Remnant cholecystectomy is technically difficult because of adhesions, fibrosis, and anatomical change owing to the initial surgery [4,5,6]. In the present case, preoperative endoscopic retrograde cholangiopancreatography was useful to evaluate the status of the cystic duct, and extrahepatic bile duct resection was planned to be omitted. Moreover, intraoperatively, the cystic duct located behind the bile duct could be safely exposed using tapes, which allowed for pulling the bile duct. Therefore, bile duct injury could be prevented and extrahepatic bile duct resection could be omitted. Accurate preoperative investigation and surgical planning are essential in similar cases.
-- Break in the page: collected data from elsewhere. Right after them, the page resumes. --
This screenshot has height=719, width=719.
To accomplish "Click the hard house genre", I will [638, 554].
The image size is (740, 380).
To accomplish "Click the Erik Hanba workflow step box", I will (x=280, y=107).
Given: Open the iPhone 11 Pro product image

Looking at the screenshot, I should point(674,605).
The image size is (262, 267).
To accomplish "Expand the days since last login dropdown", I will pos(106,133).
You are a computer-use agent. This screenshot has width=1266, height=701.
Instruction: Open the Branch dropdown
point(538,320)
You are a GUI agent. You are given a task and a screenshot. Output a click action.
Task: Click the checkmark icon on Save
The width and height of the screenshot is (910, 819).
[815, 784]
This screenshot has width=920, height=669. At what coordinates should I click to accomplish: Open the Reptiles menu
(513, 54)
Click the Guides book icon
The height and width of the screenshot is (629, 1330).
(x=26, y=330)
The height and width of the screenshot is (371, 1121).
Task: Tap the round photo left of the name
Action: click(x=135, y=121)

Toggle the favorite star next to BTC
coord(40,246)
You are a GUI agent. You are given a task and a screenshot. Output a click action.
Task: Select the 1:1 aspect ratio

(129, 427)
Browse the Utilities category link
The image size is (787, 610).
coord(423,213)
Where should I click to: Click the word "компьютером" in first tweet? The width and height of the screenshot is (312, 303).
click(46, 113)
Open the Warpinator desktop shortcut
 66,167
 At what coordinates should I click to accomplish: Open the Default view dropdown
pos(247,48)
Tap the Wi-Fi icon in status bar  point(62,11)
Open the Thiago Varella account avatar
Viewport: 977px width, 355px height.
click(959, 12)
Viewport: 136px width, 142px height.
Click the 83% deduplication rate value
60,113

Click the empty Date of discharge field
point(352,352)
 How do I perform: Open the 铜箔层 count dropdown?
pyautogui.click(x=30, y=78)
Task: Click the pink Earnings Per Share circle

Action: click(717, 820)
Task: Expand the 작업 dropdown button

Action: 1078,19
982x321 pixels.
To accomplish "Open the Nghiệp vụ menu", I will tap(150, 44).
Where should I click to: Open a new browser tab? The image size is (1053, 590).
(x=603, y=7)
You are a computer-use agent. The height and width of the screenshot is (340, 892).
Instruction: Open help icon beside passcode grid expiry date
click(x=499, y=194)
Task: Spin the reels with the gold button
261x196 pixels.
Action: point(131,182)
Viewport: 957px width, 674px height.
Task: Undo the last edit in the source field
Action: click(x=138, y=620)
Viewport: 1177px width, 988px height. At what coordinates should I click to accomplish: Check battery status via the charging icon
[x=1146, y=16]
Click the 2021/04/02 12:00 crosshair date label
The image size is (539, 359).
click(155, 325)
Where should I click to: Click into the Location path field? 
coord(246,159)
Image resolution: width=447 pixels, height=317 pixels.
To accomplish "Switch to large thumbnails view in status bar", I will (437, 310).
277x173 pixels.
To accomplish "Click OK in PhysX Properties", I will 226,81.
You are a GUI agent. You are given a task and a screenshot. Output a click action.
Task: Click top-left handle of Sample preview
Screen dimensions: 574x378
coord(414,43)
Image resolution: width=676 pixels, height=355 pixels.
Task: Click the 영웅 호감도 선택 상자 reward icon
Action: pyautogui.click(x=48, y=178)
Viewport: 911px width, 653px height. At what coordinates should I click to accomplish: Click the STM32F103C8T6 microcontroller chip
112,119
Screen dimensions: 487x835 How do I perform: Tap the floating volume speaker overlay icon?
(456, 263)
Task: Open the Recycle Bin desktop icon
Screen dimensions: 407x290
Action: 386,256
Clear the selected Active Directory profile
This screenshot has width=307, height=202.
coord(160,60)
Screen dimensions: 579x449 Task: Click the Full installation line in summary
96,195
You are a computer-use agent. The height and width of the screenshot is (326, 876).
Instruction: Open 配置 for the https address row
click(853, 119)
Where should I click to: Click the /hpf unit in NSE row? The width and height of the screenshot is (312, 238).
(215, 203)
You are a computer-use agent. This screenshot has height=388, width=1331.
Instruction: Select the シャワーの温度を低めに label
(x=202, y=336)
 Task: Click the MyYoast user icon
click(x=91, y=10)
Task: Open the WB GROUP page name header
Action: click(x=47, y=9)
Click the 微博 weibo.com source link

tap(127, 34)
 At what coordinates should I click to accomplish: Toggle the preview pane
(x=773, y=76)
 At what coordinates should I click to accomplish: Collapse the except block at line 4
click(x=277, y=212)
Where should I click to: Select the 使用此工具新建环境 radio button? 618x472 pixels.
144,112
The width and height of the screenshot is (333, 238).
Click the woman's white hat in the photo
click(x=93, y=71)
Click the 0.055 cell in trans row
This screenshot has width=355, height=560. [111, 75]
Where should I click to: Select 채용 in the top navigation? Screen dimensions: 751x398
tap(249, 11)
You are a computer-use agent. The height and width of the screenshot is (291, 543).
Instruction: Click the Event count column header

Extrahepatic bile duct resection is performed as part of radical cholecystectomy for gallbladder cancer. However, the indication for extrahepatic bile duct resection remains a major controversy in the surgical management of gallbladder cancer that has not invaded the hepatoduodenal ligament. The 2019 clinical practice guidelines for the management of biliary tract cancers advocated by the Japanese Society of Hepato-Biliary-Pancreatic Surgery recommend not to perform routine prophylactic extrahepatic bile duct resection for gallbladder cancer without bile duct invasion . Because of the patient’s age and activities of daily living, we considered that minimally invasive surgery was desirable. Moreover, preoperative imaging studies did not reveal evidence of extramural, cystic ductal, and bile ductal invasion, or evidence of regional lymph node metastasis. Therefore, extrahepatic bile duct resection was planned to be omitted in this case, although lymph node dissection around the hepatic portal region without extrahepatic bile duct resection may carry a risk of bile duct ischemia and can cause acute or chronic bile duct stenosis [23, 24]. Surgery with strict attention to conservation of blood flow to the bile duct was performed, then remnant cholecystectomy without extrahepatic bile duct resection was completed after confirmation of negative cystic ductal and surgical margins on intraoperative frozen section.